Los que hemos tenido la oportunidad de conocer y tratar autoridades israelíes de primer rango (políticos como Isaac Samir o los generales Uzi Narkis y Netanel Lorch, el diplomático Shlomo Ben Amí y por supuesto el asesinado Isaac Rabin) supimos apreciar en el fallecido Simón Peres, el "hijo preferido" de Ben Gurión, una fina altura de miras junto a una elaborada capacidad de estrategia. Tuve ocasión de dialogar ampliamente primero con Peres y luego con su equipo durante al menos tres ocasiones, tanto en Israel como en Madrid. Con un discurso pausado, siempre de largo alcance, Peres se expresaba con un guante de seda que envolvía, si hiciera falta, un sólido puño de acero: en aras de un acuerdo de paz tras el proceso de Oslo, Peres no escatimó esfuerzos en desmantelar colonias en los territorios ocupados tras la guerra de 1967, a la vez que fue siempre un leal y firme apoyo del actual presidente palestino, Abu Mazen, quien asistió emocionado junto a otros reconocidos líderes palestinos a su funeral, con el féretro envuelto en la bandera de Israel. Decidido partidario de la convivencia entre israelíes y palestinos, fundó el Centro Peres por la Paz, especializado en el fomento de numerosas actividades para la convivencia en escuelas y movimientos juveniles.

Para Marruecos y la comunidad judeomarroquí (segunda por su origen en Israel), Simon Peres fue un actor político y diplomático singular, manteniendo con el fallecido soberano Hassan II dos encuentros oficiales de alto nivel, uno de ellos en Ifrán (Medio Atlas), el 22 y 23 de julio de 1986 y otro en septiembre de 1993, además de varios viajes más en secreto.

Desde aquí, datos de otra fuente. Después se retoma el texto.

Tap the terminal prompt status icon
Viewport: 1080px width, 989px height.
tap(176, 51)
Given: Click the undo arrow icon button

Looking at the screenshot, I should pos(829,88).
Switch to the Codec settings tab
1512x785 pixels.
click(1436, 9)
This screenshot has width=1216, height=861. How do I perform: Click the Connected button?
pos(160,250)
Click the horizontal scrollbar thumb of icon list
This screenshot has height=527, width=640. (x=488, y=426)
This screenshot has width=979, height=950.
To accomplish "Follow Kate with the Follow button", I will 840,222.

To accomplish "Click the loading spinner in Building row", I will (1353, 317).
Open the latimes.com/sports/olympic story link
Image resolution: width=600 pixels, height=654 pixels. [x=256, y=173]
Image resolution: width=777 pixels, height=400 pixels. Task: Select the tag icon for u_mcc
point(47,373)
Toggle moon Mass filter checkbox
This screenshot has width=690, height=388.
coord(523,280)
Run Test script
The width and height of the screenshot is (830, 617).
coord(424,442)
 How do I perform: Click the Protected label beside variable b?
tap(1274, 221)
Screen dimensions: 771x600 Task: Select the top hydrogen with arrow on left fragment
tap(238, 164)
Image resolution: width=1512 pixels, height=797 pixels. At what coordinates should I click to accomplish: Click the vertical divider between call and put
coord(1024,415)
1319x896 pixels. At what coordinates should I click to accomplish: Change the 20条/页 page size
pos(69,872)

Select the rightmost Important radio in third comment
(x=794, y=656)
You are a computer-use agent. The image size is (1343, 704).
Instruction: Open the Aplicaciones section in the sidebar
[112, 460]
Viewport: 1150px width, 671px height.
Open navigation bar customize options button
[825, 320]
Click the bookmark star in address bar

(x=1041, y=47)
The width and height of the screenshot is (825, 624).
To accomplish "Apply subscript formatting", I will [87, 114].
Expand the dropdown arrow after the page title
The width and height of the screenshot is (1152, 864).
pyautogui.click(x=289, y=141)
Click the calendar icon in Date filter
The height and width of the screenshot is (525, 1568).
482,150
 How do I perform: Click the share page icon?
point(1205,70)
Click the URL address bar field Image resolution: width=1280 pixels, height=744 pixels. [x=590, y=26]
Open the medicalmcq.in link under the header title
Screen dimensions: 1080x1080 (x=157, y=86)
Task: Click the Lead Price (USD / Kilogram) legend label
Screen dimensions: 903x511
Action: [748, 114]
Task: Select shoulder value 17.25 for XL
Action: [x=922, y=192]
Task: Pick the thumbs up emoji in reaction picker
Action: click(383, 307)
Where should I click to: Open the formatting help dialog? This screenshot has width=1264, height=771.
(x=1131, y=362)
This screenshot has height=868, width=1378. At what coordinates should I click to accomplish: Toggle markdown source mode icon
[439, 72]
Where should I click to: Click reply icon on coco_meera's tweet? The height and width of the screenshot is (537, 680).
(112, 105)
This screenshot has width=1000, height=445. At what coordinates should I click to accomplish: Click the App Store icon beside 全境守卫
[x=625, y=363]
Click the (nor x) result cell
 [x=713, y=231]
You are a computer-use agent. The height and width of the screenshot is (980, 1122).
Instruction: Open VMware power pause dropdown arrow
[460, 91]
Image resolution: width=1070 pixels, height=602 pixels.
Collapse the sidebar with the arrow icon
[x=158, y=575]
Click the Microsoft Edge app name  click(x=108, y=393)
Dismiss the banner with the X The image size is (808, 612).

Si con Hassan II los encuentros fueron fluidos y siempre constantes, el nuevo rey Mohamed VI se ha visto sujeto (la coyuntura internacional es más frágil y delicada) a ciertos imponderables: fruto de ellos, la diplomacia israelí se vio inducida a cancelar dos viajes de Simon Peres a Marrakech, inicialmente invitado a dos importantes encuentros internacionales en octubre de 2010 y en mayo de 2015. Si en el primero fue la diplomacia marroquí la que desaconsejó el viaje de Peres "dadas las circunstancias", en el segundo fueron las presiones y maniobras del Reino de las Tinieblas, Arabia Saudí, las que chantajearon a Rabat a fin de que no diera el plácet a la visita del dignatario israelí, gran amigo de Marruecos. También y cediendo a presiones del conglomerado islamista en el país, así como de ciertos países árabes, Mohamed VI decidió cerrar en 2000 la "oficina de enlace", de hecho embajada virtual de Israel abierta en Rabat en 1994. No obstante, Mohamed VI recibía en septiembre de 2003 en el Palacio Real de Tetuán a Silvan Shalom, exministro de Asuntos Exteriores de Israel, quien le hacía entrega de una carta personal de Ariel Sharon.

Con Peres se ha ido no solo un denso pedazo de historia, si no en cierta medida el sueño por la convivencia y la paz en este convulso y determinante espacio geopolítico de Oriente Medio.